The LLMSimpleWebPageReader node is designed to fetch and process web pages from specified URLs, converting them into a document format. It supports reading from multiple URLs, with the option to convert HTML content to text, facilitating the extraction of useful information from web pages.

Input types

Required

  • url_i
    • The primary URL from which the web page will be read. This is a mandatory parameter to initiate the reading process. The index 'i' indicates that multiple URLs can be specified, allowing for the reading of multiple web pages in a single operation.
    • Comfy dtype: STRING
    • Python dtype: str

Optional

  • html_to_text
    • A boolean flag indicating whether to convert HTML content to plain text, enhancing readability and processing of the web page content.
    • Comfy dtype: BOOLEAN
    • Python dtype: bool

Output types

  • documents
    • Comfy dtype: DOCUMENT
    • The processed documents obtained from the web pages, ready for further analysis or storage.
    • Python dtype: list

Usage tips

  • Infra type: CPU
  • Common nodes: unknown

Source code

class LLMSimpleWebPageReader:
    @classmethod
    def INPUT_TYPES(cls):
        return {
            "required": {
                "url_1": ("STRING", {}),
            },
            "optional": {
                "url_2": ("STRING", {}),
                "url_3": ("STRING", {}),
                "url_4": ("STRING", {}),
                "html_to_text": ("BOOLEAN", {"default": True}),
            },
        }

    RETURN_TYPES = ("DOCUMENT", )
    RETURN_NAMES = ("documents",)

    FUNCTION = "read_web"
    CATEGORY = f"{MENU_NAME}/{SUB_MENU_NAME}/Readers"
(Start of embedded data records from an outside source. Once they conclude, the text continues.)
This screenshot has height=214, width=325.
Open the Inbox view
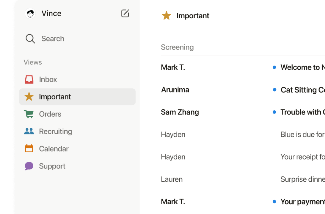tap(48, 79)
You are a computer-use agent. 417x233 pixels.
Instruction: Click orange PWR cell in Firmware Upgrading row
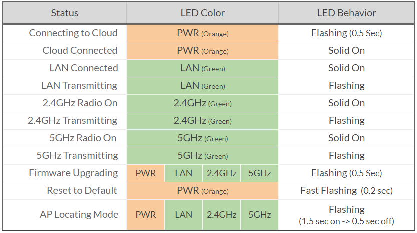pyautogui.click(x=146, y=174)
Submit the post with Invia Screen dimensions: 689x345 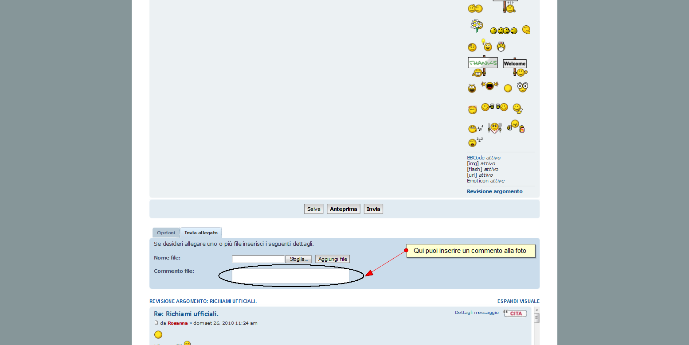[373, 209]
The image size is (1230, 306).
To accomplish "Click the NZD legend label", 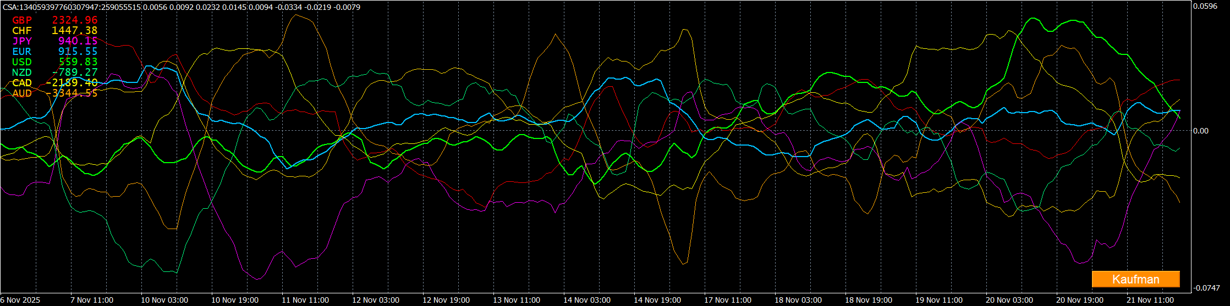I will [22, 73].
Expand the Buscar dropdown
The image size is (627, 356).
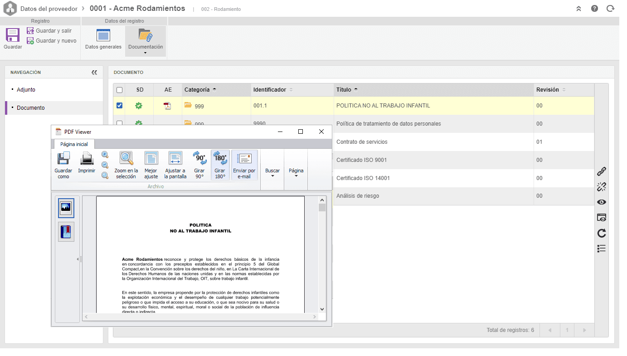(x=272, y=173)

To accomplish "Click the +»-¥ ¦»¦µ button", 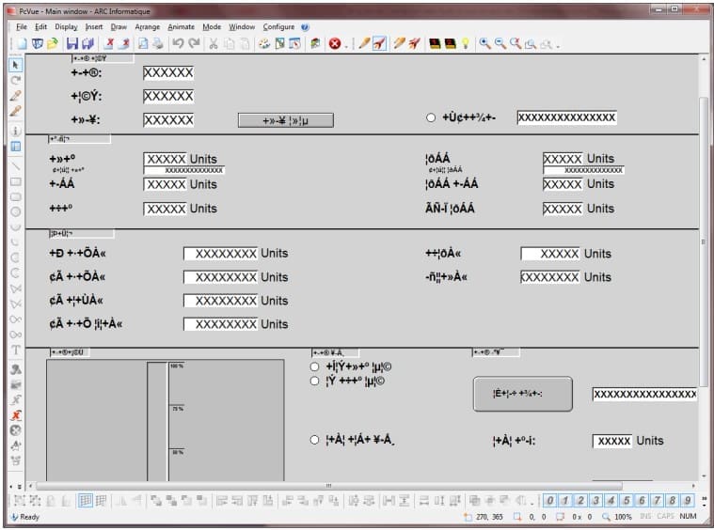I will click(x=285, y=120).
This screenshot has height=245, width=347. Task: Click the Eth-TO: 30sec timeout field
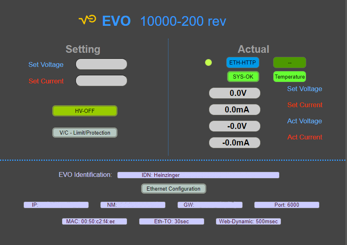(x=172, y=222)
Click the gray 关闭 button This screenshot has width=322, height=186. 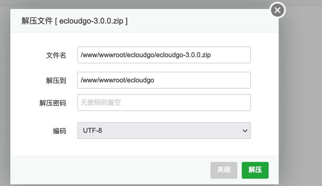[224, 170]
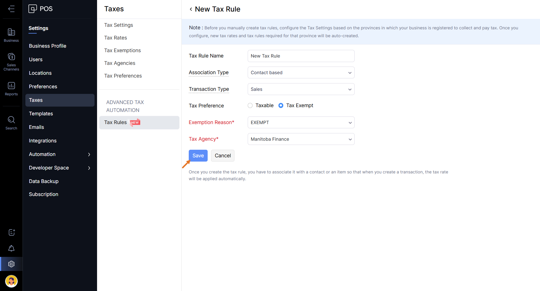
Task: Select the Tax Exempt radio button
Action: 281,105
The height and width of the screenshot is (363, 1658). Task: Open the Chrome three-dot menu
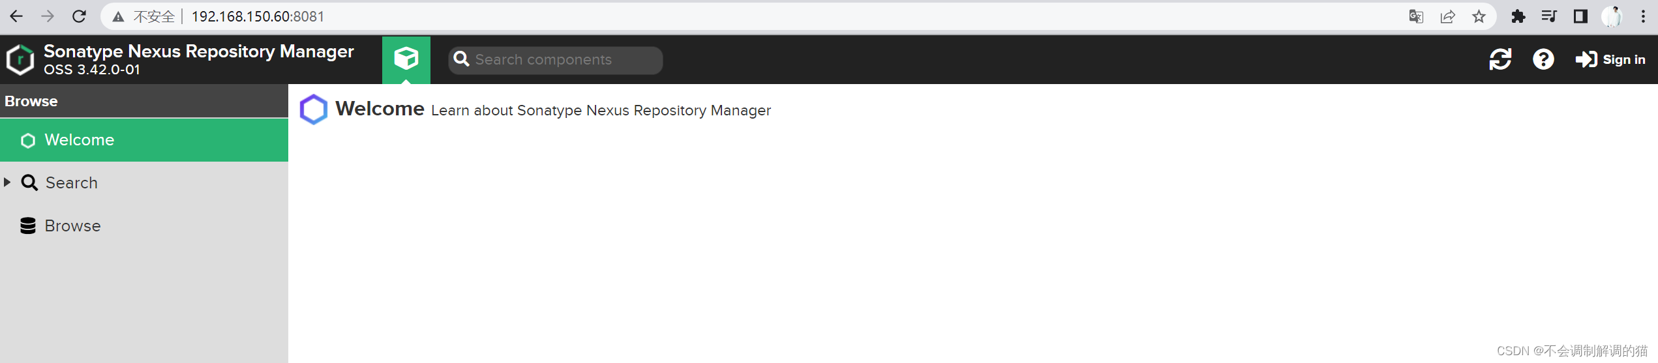(1643, 16)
    def read_web(self, url_1, url_2=None, url_3=None, url_4=None, html_to_text=True):
        if not url_1.strip():
            raise ValueError("At least one URL must be provided to LLMSimpleWebPageReader")

        urls = [url_1.strip()]
        if url_2.strip():
            urls.append(url_2.strip())
        if url_3.strip():
            urls.append(url_3.strip())
        if url_4.strip():
            urls.append(url_4.strip())

        valid_urls = []
        for url in urls:
            if not valid_url(url):
                logger.warning("Skipping invalid URL", url)
                continue
            valid_urls.append(url)

        logger.info("Valided URLs:", valid_urls)

        documents = SimpleWebPageReader(html_to_text=html_to_text).load_data(valid_urls)
        return (documents,)